Jorg said:
" The privacy rule of Title II of HIPAA (like the rest of it) is a pretty convoluted thing to navigate and it is hard to make sweeping generalizations about what can and can't be done. The actual requirements are fairly short, but the documentation discussing their implementation goes on and on and on."
I'm the HIPPA Coordinator in a Hospital. Jorg is right, there are so many exceptions on both the Federal and State level, it's mind boggling! Just few fast examples, in my state of Texas, The state health department, Adult Protective Services and State Parole get a blanket exemption to ALL HIPAA requirements. They can just call and say, "Send this." The client's only option is to hire an attorney to appear before a judge and and attempt a quash of the request (demand) of the agency, that is if the client even knows what the agency is up to. In over 10 years of doing this, I recall only 2 successful quashes. One woman was it tears begging us to ignore an agency request.
Despite what the law says in black & white, there are so many grey areas and each case is really quite individual.
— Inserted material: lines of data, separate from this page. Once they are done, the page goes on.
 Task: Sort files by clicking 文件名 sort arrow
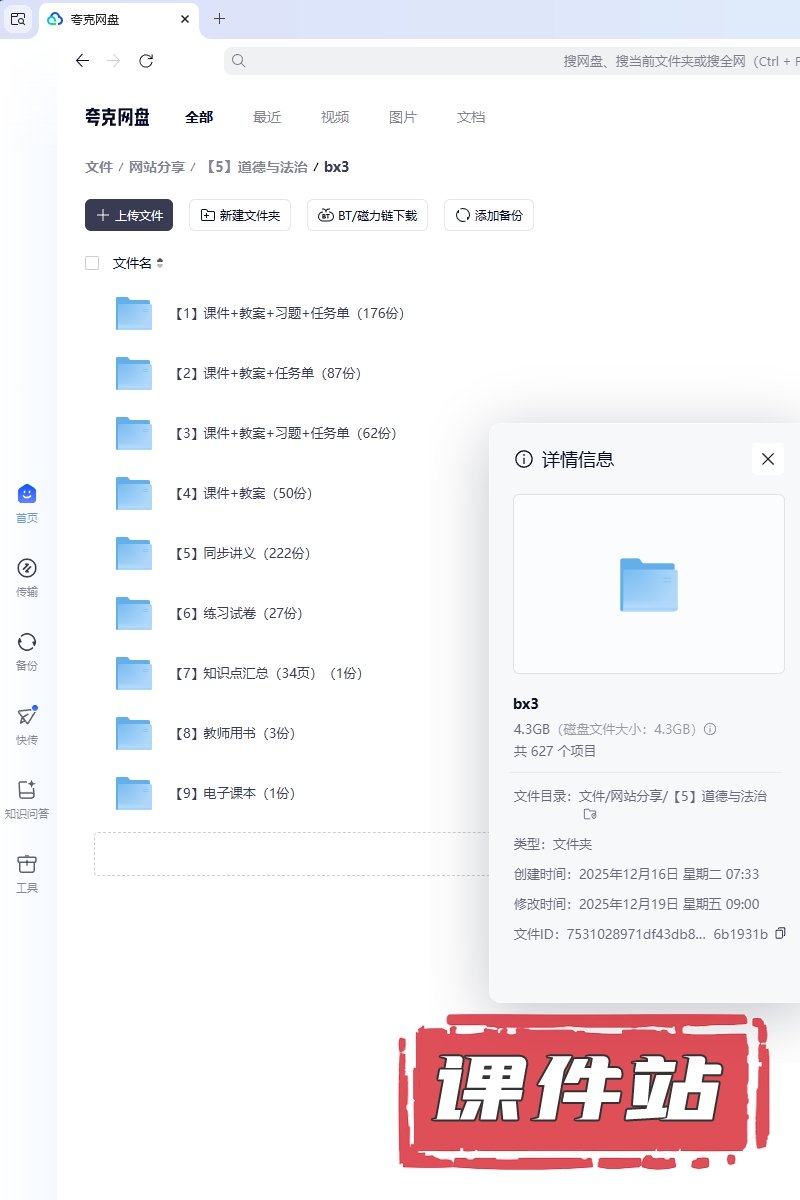pyautogui.click(x=160, y=263)
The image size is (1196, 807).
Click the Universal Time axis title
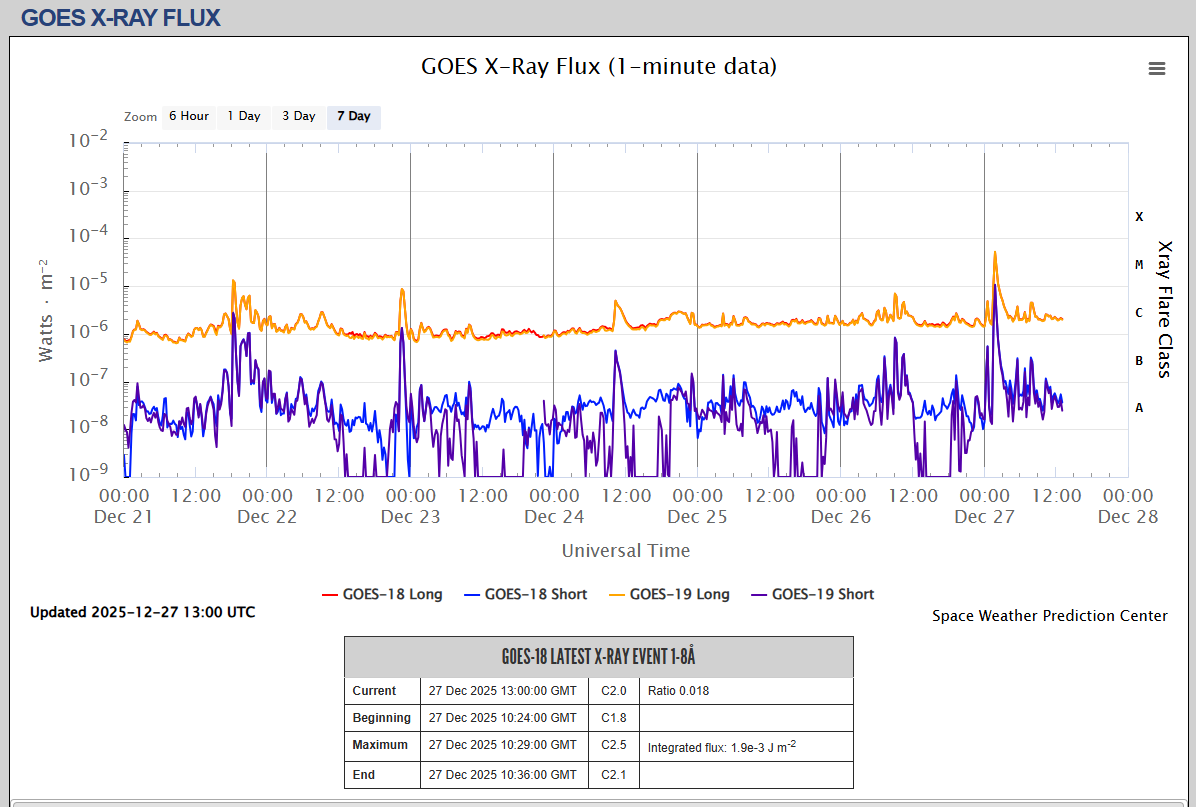coord(625,550)
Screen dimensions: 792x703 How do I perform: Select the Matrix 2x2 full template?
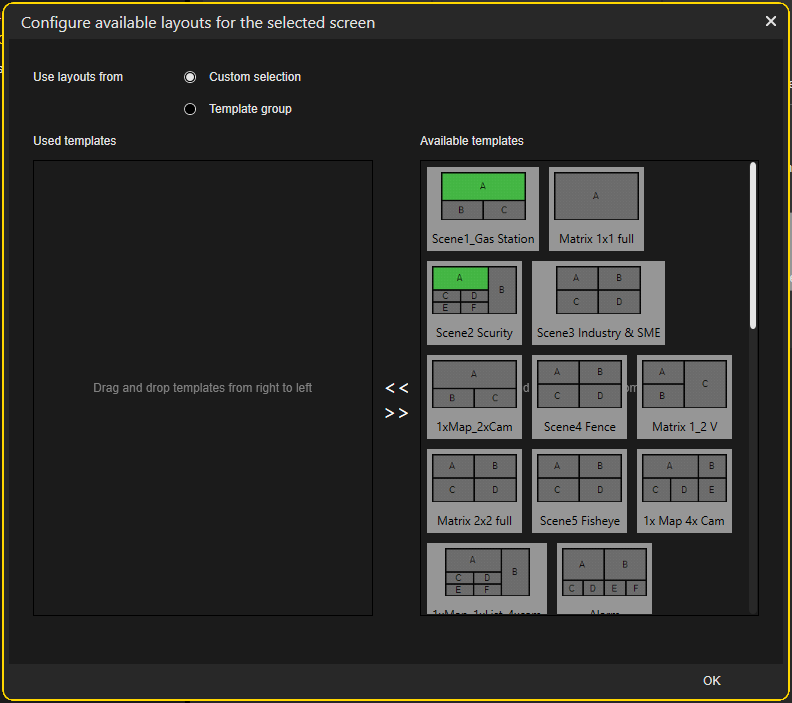pyautogui.click(x=474, y=490)
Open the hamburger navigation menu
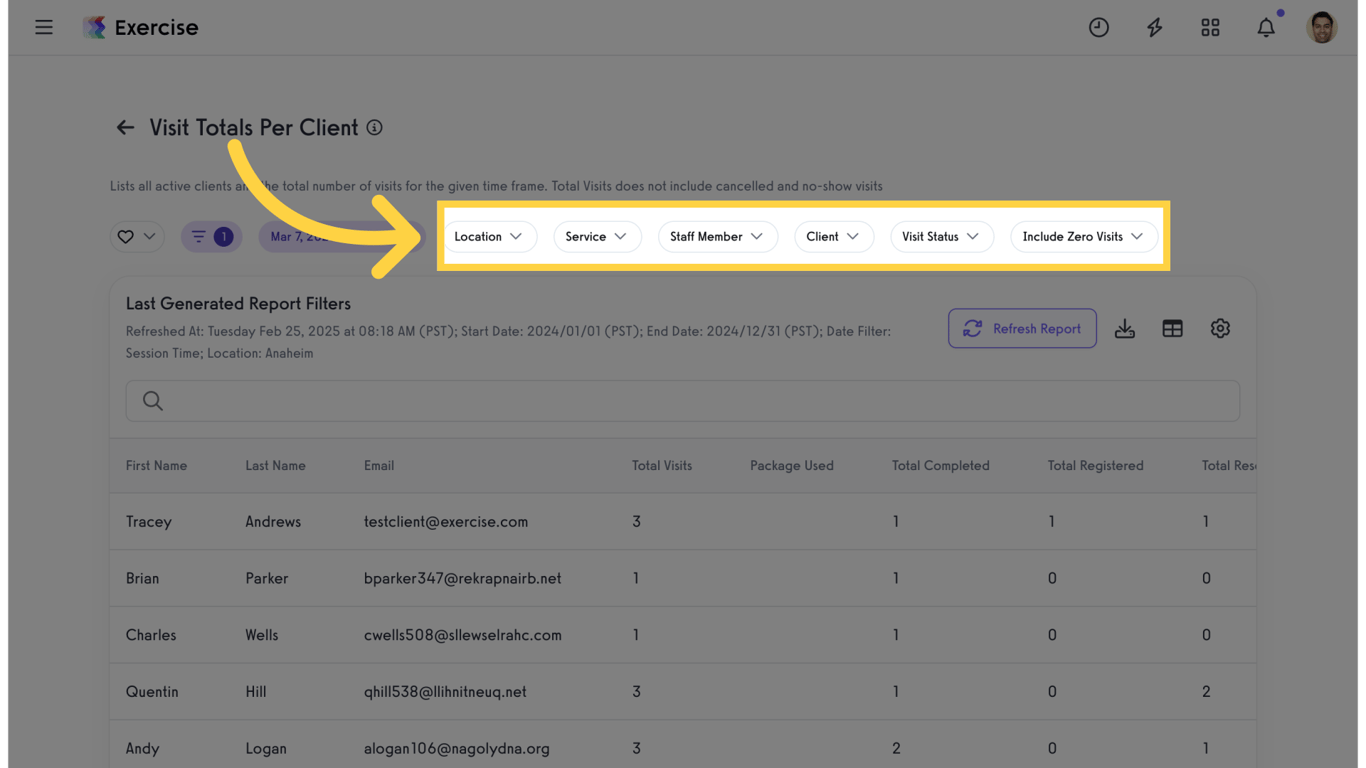Image resolution: width=1366 pixels, height=768 pixels. [x=44, y=27]
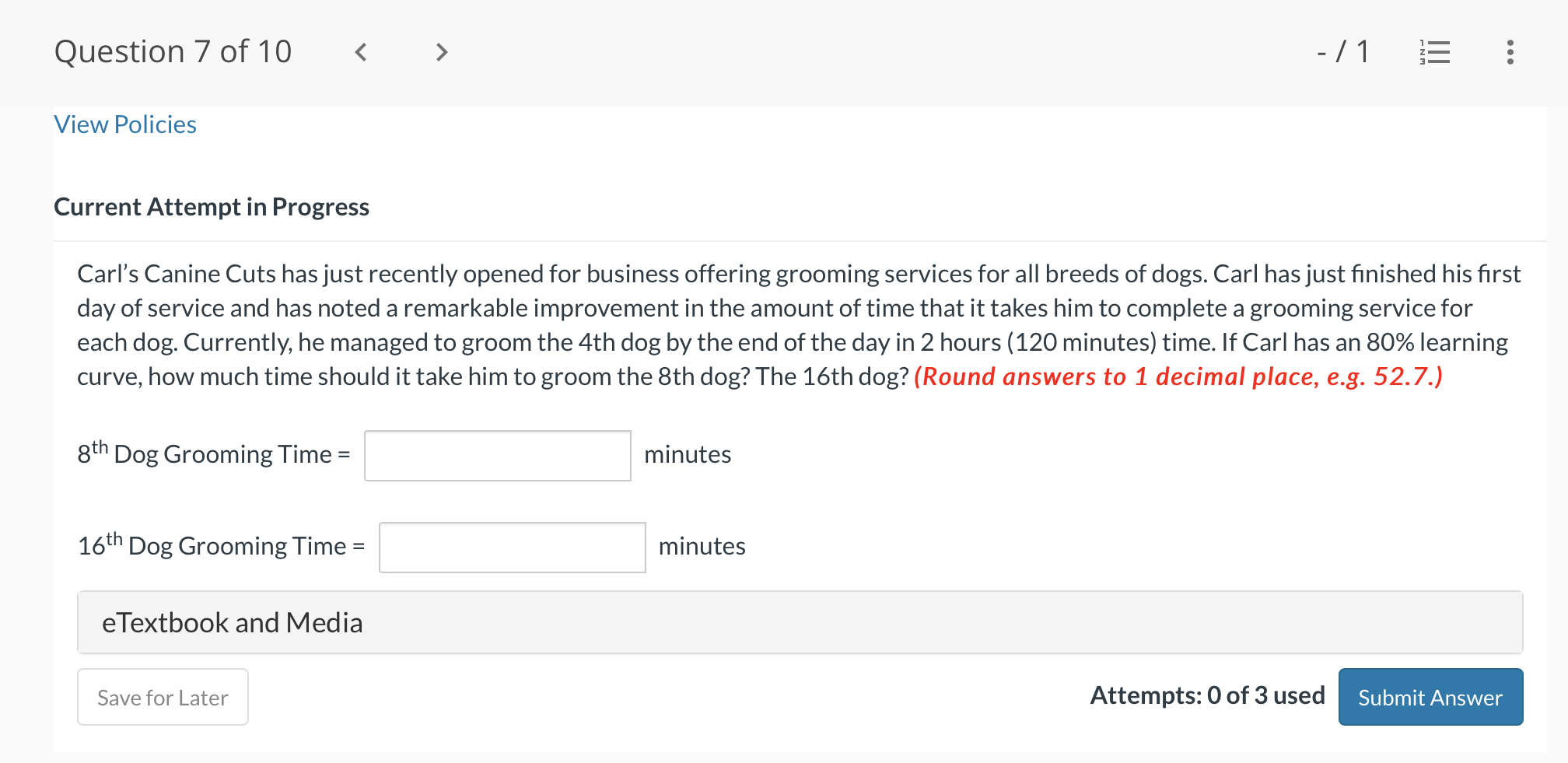Focus the 16th Dog Grooming Time field

coord(513,548)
Everyday I have to make judgement calls. I apply the law as best I know how. Now I have managed to protect
and advocate for some folks. That's usually in ugly divorce cases where a spouse was trying to railroad the other person. If it's the government going after the information, they need a good lawyer!
Bottom line: Anything you tell your doctor or case worker, any tests you do, are not private. Electronic records, with requirements for on-line file sharing, being pushed by Obama, will be the nighmare of all record custodians!